Kommentar zum Thema „Bissingzeile“

Prof Dr. Paul Enck, Autor, auch für den Blog mittendran, und Experte für Stadtgeschichte:

So viel Geschichtslosigkeit tut schon weh

Soeben (September 2021) wurde die Komplettrenovierung des Hauses Bissingzeile 5 fertiggestellt, eines von 13 ehemaligen repräsentativen Stadthäusern dieser Privatstraße, in der nach ihrer Erstellung 1898 die Galerie Reiner & Keller residierte
(s. mittendran vom 28.3.2021), damals die Adresse Potsdamer Strasse 121. Und zu meiner Überraschung prangt am Hauseingang das Schild „Bissingpalais“ (Bild), so als hätte Herr Bissing hier persönlich residiert, was nie der Fall war.

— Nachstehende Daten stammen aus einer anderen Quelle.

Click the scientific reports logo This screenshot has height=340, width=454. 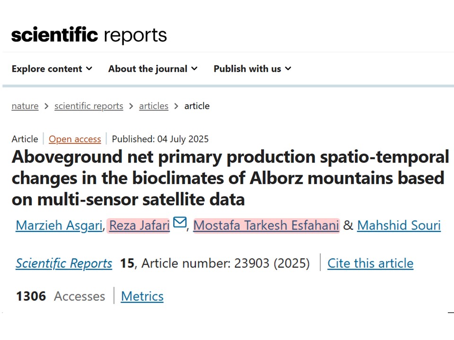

Bissingpalais – Tafel am restaurierten Haus Bissingzeile 5
Foto: P. Enck

So viel Geschichtslosigkeit ist denn doch mehr als erstaunlich: Ein Blick in Wikipedia hätte genügt um zu erfahren, dass der Namensgeber der Straße, Moritz Ferdinand Freiherr von Bissing (1844-1917), zwar den Nationalsozia-
listen genehm war, als die Bissingzeile 1936 ihren Namen bekam (Straße wurde sie erst 1957), den Bewohnern der Straße aber nicht gut zu Gesicht stand und steht: Regierte doch Bissing als General-
gouverneur des ehemals neutralen Belgiens nach dem deutschen Überfall 1914 dort rigoros und ist (mit)verantwortlich für die zahlreichen Kriegsverbrechen der deutschen Militärs gegenüber der belgischen Zivilbevölkerung (1). Und auch wenn Umbenennungen nicht die Geschichte vergessen machen können, so sollten doch solche Neubenennungen mit mehr historischem Spürsinn vorgenommen werden.